**WORK REQUEST:**
Find the string "will" in the entries and copy each line that has it.

Items from a dataset
++++++++++
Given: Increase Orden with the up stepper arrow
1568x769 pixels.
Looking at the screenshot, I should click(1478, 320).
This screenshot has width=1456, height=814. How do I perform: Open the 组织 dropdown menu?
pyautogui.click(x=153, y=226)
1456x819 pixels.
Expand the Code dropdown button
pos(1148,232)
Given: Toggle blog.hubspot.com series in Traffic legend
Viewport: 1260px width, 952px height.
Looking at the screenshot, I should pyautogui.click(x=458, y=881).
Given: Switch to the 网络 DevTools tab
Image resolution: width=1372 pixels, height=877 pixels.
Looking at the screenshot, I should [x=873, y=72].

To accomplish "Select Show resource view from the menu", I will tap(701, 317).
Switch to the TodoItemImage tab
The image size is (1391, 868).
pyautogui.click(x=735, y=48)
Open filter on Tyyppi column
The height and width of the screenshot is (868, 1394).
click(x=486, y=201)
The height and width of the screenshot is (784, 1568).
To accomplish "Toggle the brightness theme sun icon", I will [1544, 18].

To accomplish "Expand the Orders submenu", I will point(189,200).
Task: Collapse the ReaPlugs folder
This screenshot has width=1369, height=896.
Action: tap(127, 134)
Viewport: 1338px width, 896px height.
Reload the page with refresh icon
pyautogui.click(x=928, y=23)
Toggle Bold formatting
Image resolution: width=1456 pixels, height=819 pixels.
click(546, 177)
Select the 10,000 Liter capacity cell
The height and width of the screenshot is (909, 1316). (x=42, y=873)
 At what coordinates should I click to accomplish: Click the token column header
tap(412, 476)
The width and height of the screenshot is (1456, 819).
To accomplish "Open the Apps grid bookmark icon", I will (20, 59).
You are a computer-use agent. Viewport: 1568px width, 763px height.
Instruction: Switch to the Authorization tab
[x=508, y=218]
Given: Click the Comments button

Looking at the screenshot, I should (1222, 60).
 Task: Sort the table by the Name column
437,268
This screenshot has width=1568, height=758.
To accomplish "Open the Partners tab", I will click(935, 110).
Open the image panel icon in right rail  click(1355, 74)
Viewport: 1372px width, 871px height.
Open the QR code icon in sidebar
++++++++++
**RESPONSE FOR THIS EXERCISE:**
To accomplish "Select Show resource view from the menu", I will tap(701, 317).
To accomplish "Toggle the brightness theme sun icon", I will [1544, 18].
To accomplish "Expand the Orders submenu", I will point(189,200).
To accomplish "Open the Apps grid bookmark icon", I will (20, 59).
To accomplish "Open the Partners tab", I will click(935, 110).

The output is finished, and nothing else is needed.